TN: 1976 Château Montrose (France, Bordeaux, Médoc, St. Estèphe)

  • 1976 Château Montrose - France, Bordeaux, Médoc, St. Estèphe (4/9/2016)
    Friends of ours invited us for dinner and said they were going to open a 1970 Beychevelle but when we arrived, they had decided to go with a 1976 Montrose. Fill was bottom neck or maybe a millimeter higher. I had brought my Durand in expectation of needing it for the Beychevelle. The cork came out quite well using the Dureand, was soaked only about half way through, and did not crumble. Decanted into a narrow mouth decanter with very little sediment, but it was probably shaken up quite a bit when being carried from wine rack to counter etc. that day.

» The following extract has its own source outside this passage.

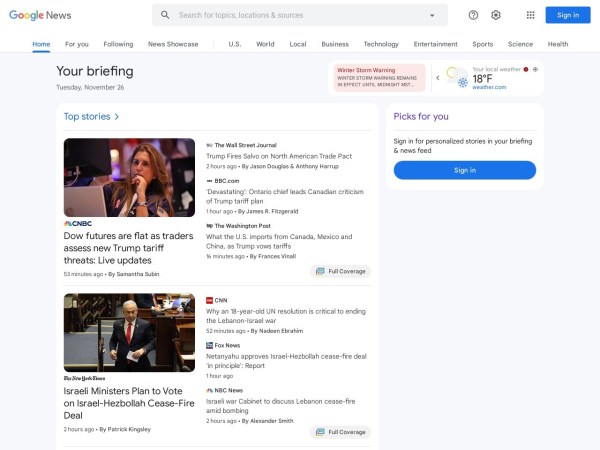Open Full Coverage for Israel-Hezbollah story
The image size is (600, 450).
point(341,432)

The color was perfect. NO BRICKING AT ALL and not even a hint of brownish red color. Sat in the decanter for about 20 minutes before drinking. The palate was exactly what I would have expected of a Montrose without the horsiness. Earthy with a bit of smooth saddle leather and even a bit of soft tobacco. Rebecca described it as a freshly plowed field and our hosts thought that was a perfect descriptor. There was no apparent fruit at the start, but as the wine took on air in the glass and the decanter over the next 30 minutes, some dark cherry and maybe some black fruit began to emerge. Excellent balance. Very smooth with no rough edges and no degradation from age.

This bottle was supposedly purchased as part of a mixed lot at a Christie’s auction. I can’t speak to storage or provenance before our friends bought it, but it is difficult to believe that a bottle could have come out better after 40 years without having been stored at 42 degrees in the cellar at Berns.

The 1976 vintage was nothing to write home about when it was first released, having been far overshadowed by everyone going crazy over the tannic 1975s that never really panned out and the 1976 Burgs that everyone was extolling at the time. I bought no 1976 Bordeaux at the time but have had a few over the years and the vintage always seems to play well above its initial expectations. Not quite the Mike Piazza of Bordeaux, but you get my drift. (91 pts.)